Еще раз оглянувшись, он собирался уже было зашагать к деревне, как вдруг на дороге перед ним, загораживая путь, вырос дед Игнат, вышедший из кустов.
Руки деда крепко сжимали старую шомполку. Ее дуло было направлено в упор на старосту.
— Ну, Фадей Николаич, — спокойно и сурово сказал дед, — помогли тебе твои фрицы?
Староста стоял перед дедом, не в силах вымолвить ни слова. Губы его дрожали, пухлые обрюзгшие щеки будто осунулись, и весь он словно сразу стал ниже ростом. В глазах деда Игната мелькнула презрительная усмешка.
— Что, змей, видно, слов не найдешь? Что теперь народу скажешь?
Староста хотел было что-то вымолвить, но утреннюю тишину нарушил громкий выстрел. Не успев даже охнуть, предатель свалился мертвым в дорожную пыль. Часы — подарок гитлеровского коменданта — вывалились из жилетного кармана и повисли, покачиваясь на удерживавшей их цепочке.
На мгновение птички, щебетавшие в кустах, прекратили свое пение. Но вот густой черный дым, поднявшийся над дедовской шомполкой, рассеялся в утреннем воздухе, солнце светило по-прежнему, и птицы снова зачирикали, приветствуя встававший над землей день.
Дед Игнат подошел к уткнувшемуся лицом в землю старосте, посмотрел, сплюнул и, проговорив только: «Падло!»— исчез в кустах.
По просьбе жителей одной деревни Сергей Андреевич со взводом партизан пошел провести политбеседу, рассказать крестьянам, каково положение на фронтах. Когда возвращались обратно в лагерь, один из дозорных доложил, что какой-то вооруженный человек, вошел в гумно и до сего времени не выходил.
Сергей Андреевич приказал окружить гумно, думая, что туда забрался или полицай, или какой-нибудь заблудившийся партизан, опасавшийся войти в деревню.

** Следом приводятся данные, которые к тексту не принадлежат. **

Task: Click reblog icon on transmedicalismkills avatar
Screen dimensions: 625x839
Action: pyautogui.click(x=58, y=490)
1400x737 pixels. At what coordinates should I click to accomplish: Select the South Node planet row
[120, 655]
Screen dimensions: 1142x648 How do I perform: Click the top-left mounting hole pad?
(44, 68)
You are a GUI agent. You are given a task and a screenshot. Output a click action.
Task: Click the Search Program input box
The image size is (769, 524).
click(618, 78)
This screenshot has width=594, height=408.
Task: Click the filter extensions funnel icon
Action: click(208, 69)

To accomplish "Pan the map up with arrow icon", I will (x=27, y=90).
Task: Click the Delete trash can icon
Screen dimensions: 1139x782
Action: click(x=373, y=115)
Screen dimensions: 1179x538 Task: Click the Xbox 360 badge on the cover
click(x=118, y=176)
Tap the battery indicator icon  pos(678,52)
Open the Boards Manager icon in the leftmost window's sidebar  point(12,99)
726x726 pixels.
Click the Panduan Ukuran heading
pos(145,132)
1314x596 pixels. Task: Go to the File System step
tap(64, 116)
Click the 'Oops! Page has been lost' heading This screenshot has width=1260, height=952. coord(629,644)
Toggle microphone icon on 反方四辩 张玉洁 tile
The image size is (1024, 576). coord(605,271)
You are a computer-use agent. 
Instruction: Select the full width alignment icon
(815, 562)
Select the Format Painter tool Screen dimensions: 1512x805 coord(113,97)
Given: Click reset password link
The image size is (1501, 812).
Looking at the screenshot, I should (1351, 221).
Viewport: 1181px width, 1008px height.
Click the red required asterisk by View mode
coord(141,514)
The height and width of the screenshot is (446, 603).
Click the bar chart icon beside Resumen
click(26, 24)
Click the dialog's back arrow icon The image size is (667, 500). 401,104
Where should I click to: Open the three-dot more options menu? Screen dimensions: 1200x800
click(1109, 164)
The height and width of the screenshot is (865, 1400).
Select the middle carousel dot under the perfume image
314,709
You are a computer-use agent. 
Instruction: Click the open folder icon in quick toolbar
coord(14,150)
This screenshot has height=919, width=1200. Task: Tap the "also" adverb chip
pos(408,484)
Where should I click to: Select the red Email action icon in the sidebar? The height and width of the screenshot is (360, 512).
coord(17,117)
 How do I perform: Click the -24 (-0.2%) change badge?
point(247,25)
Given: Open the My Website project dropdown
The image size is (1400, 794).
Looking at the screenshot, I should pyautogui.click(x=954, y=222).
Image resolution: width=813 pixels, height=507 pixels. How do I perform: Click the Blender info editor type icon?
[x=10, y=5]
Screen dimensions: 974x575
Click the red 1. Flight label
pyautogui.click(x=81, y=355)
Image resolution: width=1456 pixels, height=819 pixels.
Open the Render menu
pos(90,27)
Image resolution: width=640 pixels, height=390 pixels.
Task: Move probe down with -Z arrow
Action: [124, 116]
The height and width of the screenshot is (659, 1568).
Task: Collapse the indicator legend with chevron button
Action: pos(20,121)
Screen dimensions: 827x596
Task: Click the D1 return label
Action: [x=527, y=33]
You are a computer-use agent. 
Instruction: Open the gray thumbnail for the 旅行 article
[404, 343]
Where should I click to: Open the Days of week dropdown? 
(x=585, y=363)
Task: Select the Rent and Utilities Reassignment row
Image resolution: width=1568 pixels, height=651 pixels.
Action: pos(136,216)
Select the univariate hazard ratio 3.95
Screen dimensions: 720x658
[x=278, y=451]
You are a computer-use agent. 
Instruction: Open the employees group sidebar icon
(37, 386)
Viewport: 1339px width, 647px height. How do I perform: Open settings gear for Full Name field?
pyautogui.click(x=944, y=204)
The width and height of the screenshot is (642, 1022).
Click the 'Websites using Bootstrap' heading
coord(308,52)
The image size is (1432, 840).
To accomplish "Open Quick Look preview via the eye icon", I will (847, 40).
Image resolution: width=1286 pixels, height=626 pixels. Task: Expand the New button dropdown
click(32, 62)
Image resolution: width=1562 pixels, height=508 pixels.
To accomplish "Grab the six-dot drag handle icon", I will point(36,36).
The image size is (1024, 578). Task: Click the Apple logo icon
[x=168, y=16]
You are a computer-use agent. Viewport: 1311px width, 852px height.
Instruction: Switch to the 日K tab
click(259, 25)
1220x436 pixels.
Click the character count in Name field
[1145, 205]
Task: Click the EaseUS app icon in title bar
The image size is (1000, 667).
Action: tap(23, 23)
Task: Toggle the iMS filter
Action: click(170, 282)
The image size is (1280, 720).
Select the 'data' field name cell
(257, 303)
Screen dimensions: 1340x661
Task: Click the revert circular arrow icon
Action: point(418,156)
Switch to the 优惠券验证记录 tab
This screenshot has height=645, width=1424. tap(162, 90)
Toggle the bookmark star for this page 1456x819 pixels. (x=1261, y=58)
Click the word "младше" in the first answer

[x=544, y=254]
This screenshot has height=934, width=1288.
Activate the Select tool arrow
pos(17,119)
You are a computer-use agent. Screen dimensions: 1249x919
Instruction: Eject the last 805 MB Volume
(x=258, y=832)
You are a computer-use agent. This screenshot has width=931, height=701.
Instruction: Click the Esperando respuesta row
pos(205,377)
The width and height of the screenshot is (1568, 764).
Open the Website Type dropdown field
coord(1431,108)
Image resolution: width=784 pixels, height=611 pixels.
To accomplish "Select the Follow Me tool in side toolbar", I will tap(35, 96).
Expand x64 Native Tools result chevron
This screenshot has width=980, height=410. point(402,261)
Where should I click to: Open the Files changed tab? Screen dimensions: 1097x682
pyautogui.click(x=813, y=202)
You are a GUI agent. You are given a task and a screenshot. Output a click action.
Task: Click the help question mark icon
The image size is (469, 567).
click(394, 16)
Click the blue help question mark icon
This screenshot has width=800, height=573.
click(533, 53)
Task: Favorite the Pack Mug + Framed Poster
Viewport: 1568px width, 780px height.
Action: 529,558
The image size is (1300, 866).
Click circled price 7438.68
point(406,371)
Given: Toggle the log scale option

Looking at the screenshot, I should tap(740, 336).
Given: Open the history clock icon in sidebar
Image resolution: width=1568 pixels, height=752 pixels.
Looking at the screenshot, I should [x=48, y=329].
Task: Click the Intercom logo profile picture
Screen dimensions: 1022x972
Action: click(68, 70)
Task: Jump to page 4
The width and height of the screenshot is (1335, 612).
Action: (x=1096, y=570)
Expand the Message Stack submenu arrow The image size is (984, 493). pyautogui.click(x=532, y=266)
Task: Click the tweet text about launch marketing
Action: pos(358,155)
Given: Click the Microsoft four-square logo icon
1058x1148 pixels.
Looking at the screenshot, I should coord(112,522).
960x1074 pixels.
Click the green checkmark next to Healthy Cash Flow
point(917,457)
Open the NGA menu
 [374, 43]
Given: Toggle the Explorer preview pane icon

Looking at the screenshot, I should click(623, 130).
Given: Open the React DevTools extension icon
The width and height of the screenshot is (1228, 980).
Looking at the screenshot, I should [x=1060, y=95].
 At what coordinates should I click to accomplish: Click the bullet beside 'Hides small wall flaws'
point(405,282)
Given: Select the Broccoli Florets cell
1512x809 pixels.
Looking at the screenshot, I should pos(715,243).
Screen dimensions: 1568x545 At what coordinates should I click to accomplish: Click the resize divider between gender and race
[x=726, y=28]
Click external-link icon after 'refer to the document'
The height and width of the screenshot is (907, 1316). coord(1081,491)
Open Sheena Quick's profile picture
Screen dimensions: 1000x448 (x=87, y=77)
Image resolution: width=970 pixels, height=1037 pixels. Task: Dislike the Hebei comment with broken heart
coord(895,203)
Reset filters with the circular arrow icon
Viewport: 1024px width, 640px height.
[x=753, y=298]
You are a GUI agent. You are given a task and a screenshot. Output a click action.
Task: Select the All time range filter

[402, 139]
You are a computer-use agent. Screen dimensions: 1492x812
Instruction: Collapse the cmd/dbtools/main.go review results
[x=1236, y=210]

Не прошло и десяти минут, как партизаны нашли в соломе какого-то деда со старинным длинным шомпольным ружьем.
— Да я свой, ребятки, не бойтесь, — говорил дед партизанам, когда его вели к Сергею Андреевичу.
— А мы, дед, и не боимся тебя, — ответил один из партизан.
— Не боитесь, не боитесь… А зачем ружье отняли? — ворчал дед Игнат.
— Да так, дедуля, на всякий случай. Чтоб не бахнул от храбрости в кого-нибудь, — шутил партизан.
— Куда вы меня ведете? — строго спросил дед.
— К начальнику нашему, дедуля. Вот, погляди, стоит… С черными усами, — и партизан указал на Чернова.
Дед Игнат, взглянув на Сергея Андреевича, снял шапку, поклонился.